Text segment:
»»
However, were the mundane horrors of socialism so impossible to predict? Why is it that each socialist project always starts out with such apparent idealism and a glad confident morning, but always ends up surrounding itself with a wall and with guns pointing inwards at a simmering prison population? Lord Acton thought that this ongoing failure was a case of true idealism being corrupted by achieved power; Hayek thought that it was bad people in society latching onto the successful true idealists when they had achieved power and then subverting them; but one earlier man possessed a different idea. As a radical Member for Hagen in the German Imperial Parliament in the nineteenth-century Reichstag, Eugene Richter saw the early socialists and associates of Karl Marx up close and personal. For him there were no true idealists who were then subverted later by power or bad people. To Eugene Richter, all the socialists he met in Berlin were bad people from the off, and the true idealist mantle they all wore was simply a cultivated cover to hide their inner evil from closer inspection.
Socialism started off bad, says Richter, with bad people who got worse as their powers multiplied.
The terrible shame is that Richter’s prescience failed to spread very far outside the German-speaking world. His predictions and analysis of what a socialist society would become, if left to its own devices, are so uncannily accurate, you get the impression that he is writing from a vantage point of the 1960s, after the Berlin Wall had gone up in 1961, rather than in 1891, when his book was first published in that same Berlin.
Fortunately, you can now get hold of a republished copy of his book translated into English, in case you missed it the first time around:
Richter gets virtually all of his major predictions right; the mass exodus after socialism is introduced, the subsequent emigration ban coupled with a death penalty for transgression, rationing and the increase of police state powers, the breakup of the family through welfare imposition, larger standing armies, allocated compulsory work duties, internal passports, and all of the other usual miserable flotsam and jetsam of a typical full-blooded socialist regime, with all of the initial ideals forgotten and certainly never achieved, as the worst elements of society scrabble to be King of the Prison Steps to control everyone else from the top.
So much then for a Workers’ Paradise on Earth.
The book itself is written in the form of a father’s diary, with the diarist at first enthusiastic for the new socialist regime controlling a late-nineteenth century Germany. As conditions quickly deteriorate, the narrator tries to explain away each deviation from the ‘ideal’ socialist path, in the same way that the monstrous Stalin later claimed he needed to break a few eggs [stolen from other people] to make an omelette [for himself].
Gradually, the narrator sees that something terrible has gone wrong with the socialist utopian dream, but he struggles to square this with the circle of his socialist roots, until eventually he cracks apart into open disillusionment.
The book has many ups and downs, some of them painful, others bittersweet, so I won’t reveal too much more as you really need to read this book yourself.
««
Written problem A:
Condense the paragraph of the piece on Eugene Richter that begins "Richter gets virtually all of his major predictions right" into a bulleted list of its main points.

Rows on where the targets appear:
»»
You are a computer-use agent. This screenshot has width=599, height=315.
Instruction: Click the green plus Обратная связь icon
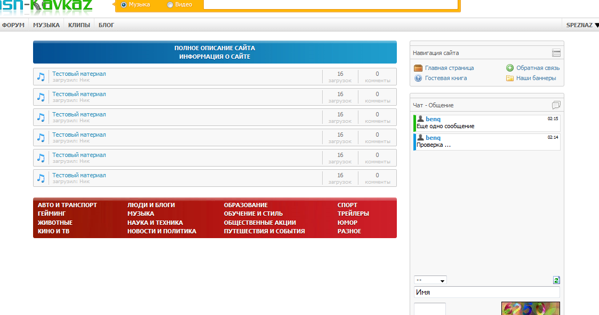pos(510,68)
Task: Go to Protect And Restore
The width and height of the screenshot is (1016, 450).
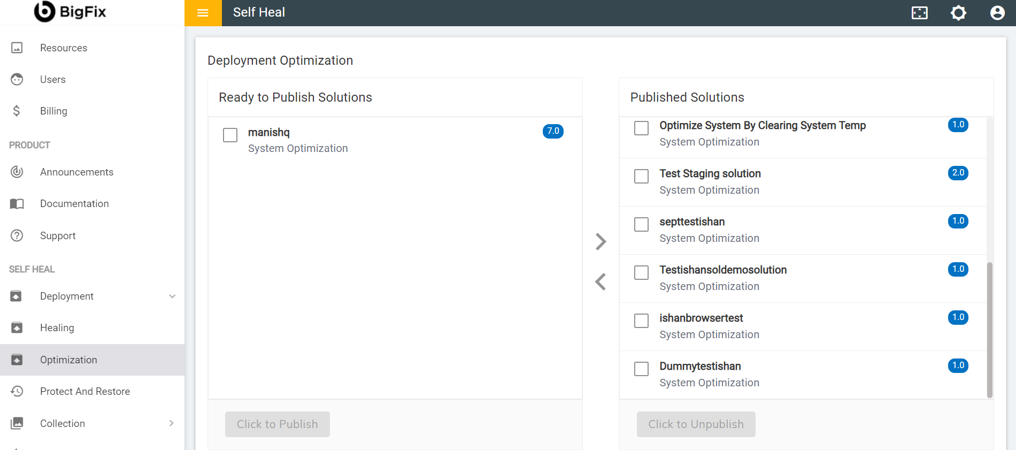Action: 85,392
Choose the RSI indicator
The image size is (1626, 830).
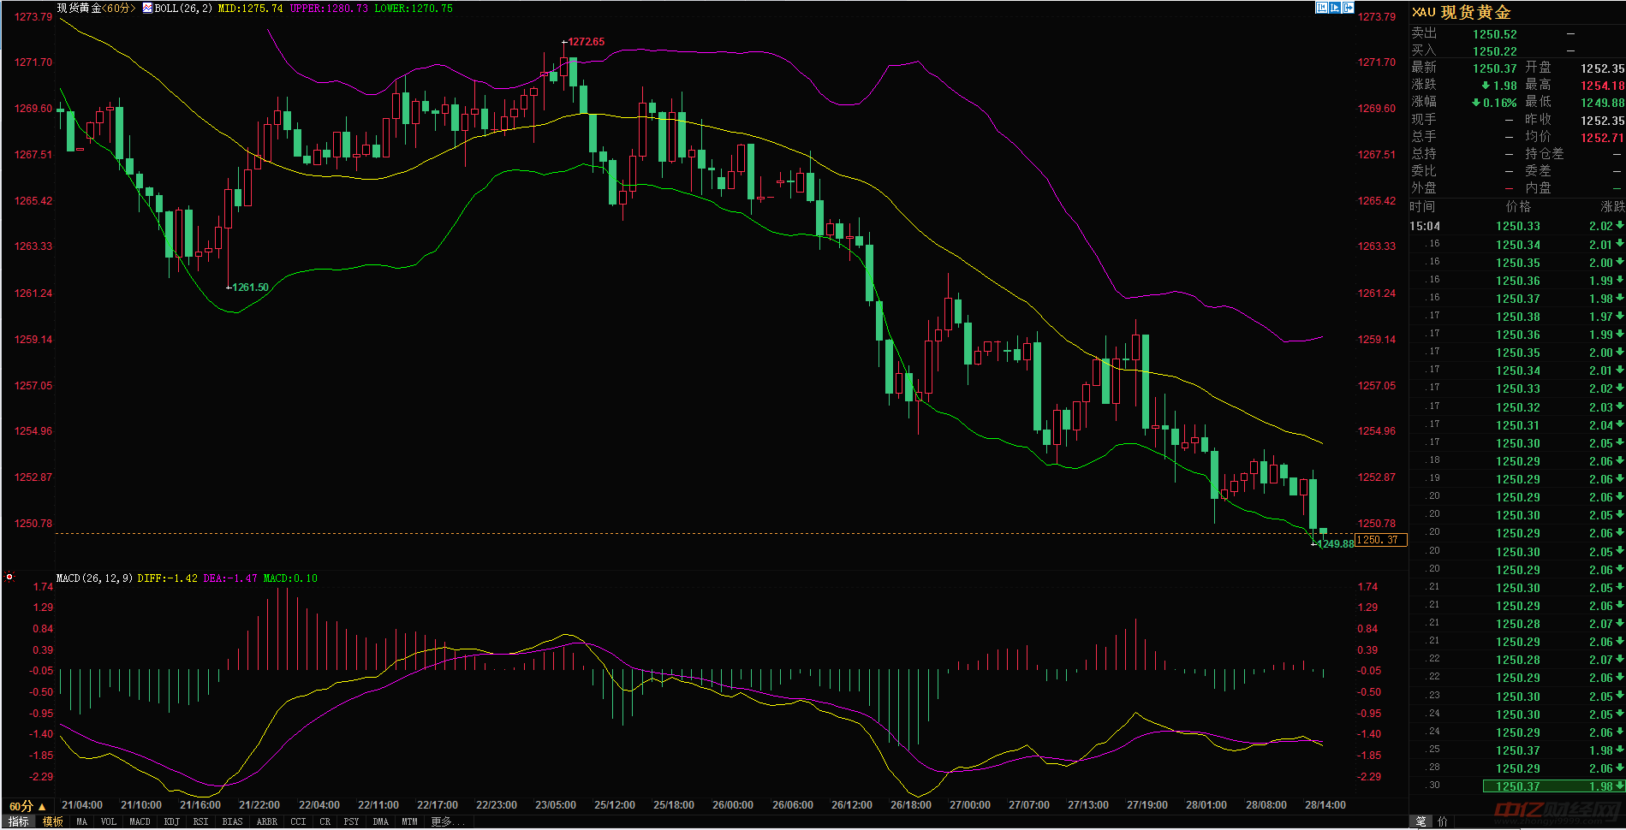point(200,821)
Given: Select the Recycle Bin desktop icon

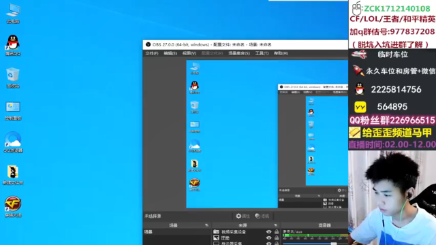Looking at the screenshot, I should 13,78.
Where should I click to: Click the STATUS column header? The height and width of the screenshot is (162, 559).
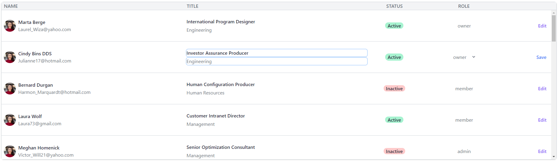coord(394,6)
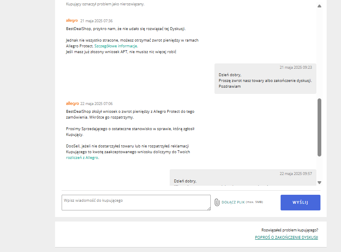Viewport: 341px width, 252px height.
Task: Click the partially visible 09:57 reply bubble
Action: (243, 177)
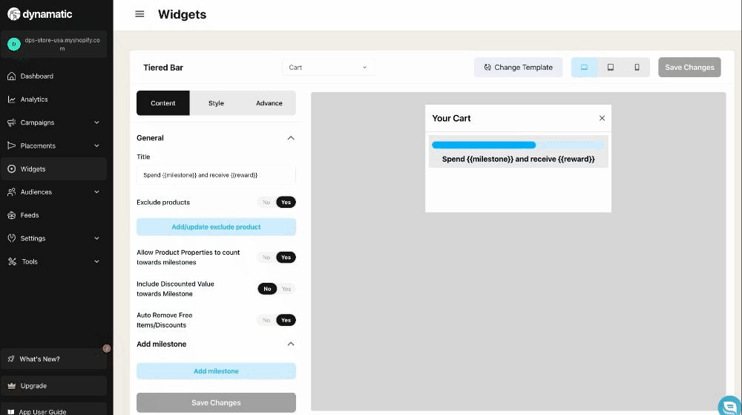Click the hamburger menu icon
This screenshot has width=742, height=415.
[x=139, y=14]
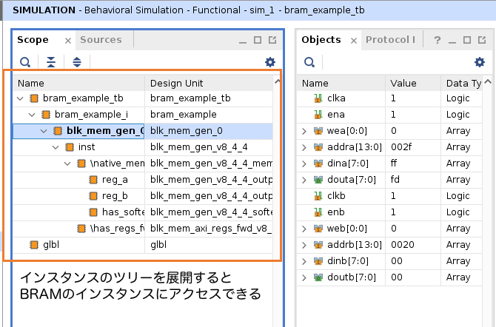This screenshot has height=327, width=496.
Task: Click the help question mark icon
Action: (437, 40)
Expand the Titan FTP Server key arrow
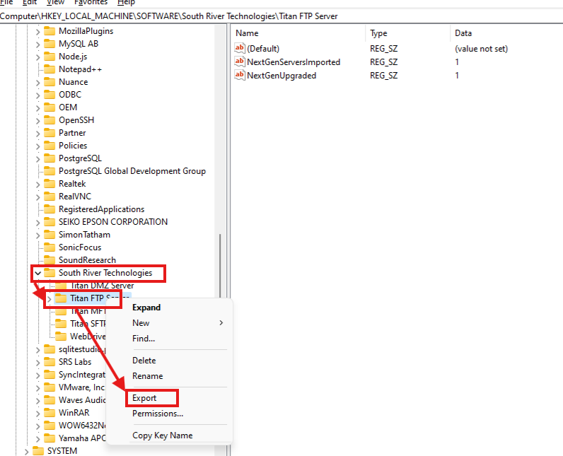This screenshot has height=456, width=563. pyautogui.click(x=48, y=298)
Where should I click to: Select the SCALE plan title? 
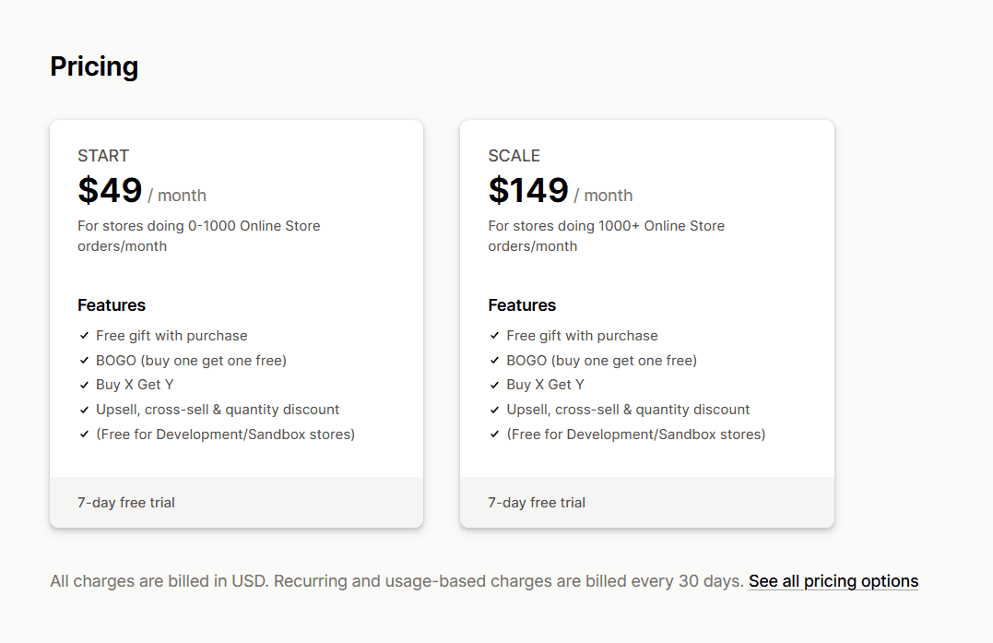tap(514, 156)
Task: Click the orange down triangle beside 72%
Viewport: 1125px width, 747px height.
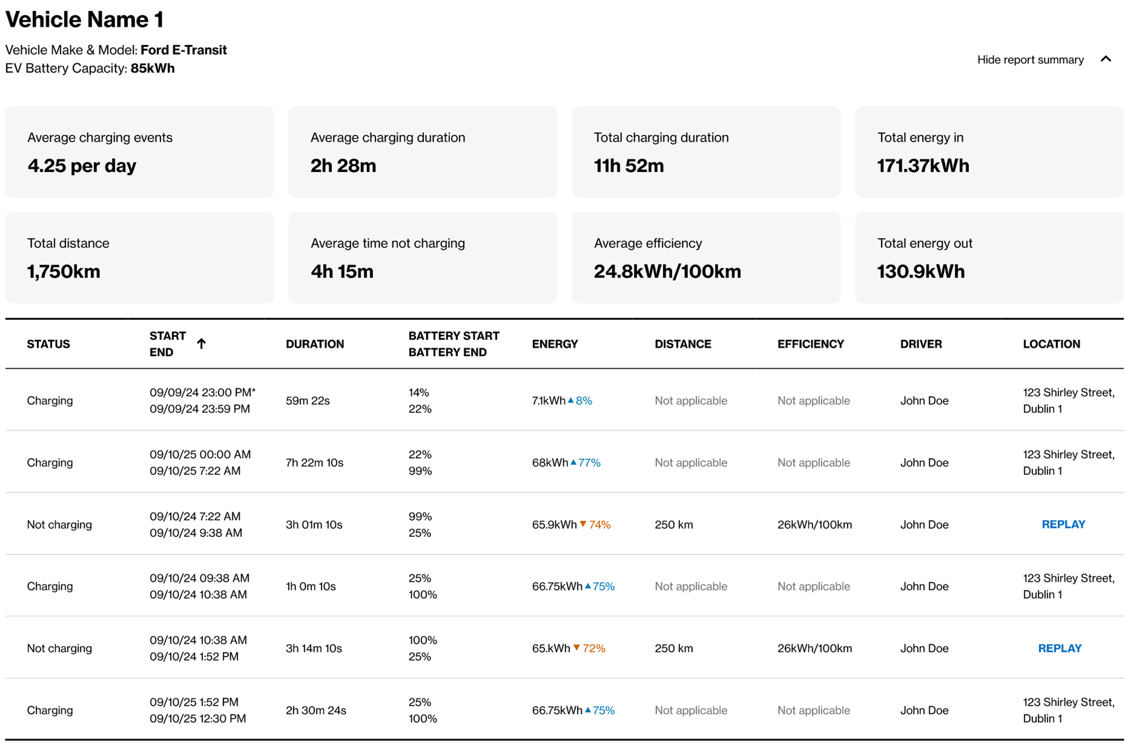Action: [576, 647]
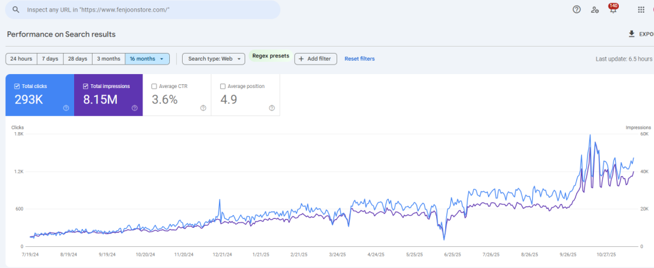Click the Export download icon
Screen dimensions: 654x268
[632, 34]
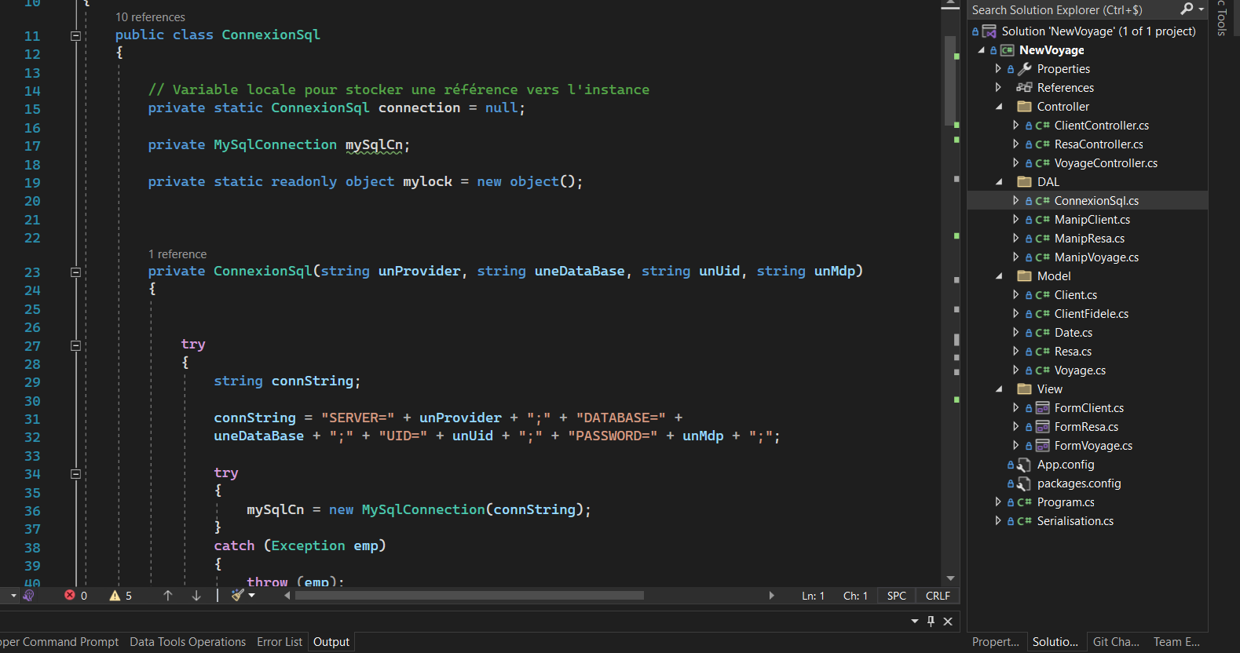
««
Written problem B:
Please copy out the stretch of rows from the line that contains "Task: Click the orange" through the end of the rows, without the pictures.

Solution A:
Richter correctly predicts:
- a mass exodus once socialism is introduced
- a subsequent ban on emigration, with the death penalty for breaking it
- rationing and expanded police state powers
- the breakup of the family through imposed welfare
- larger standing armies
- allocated compulsory work duties
- internal passports
- the original ideals forgotten and never achieved, while society's worst elements scramble to control everyone else from the top

Solution B:
Task: Click the orange down triangle beside 72%
Viewport: 1125px width, 747px height.
Action: [576, 647]
Click the Export download icon
Screen dimensions: 654x268
[632, 34]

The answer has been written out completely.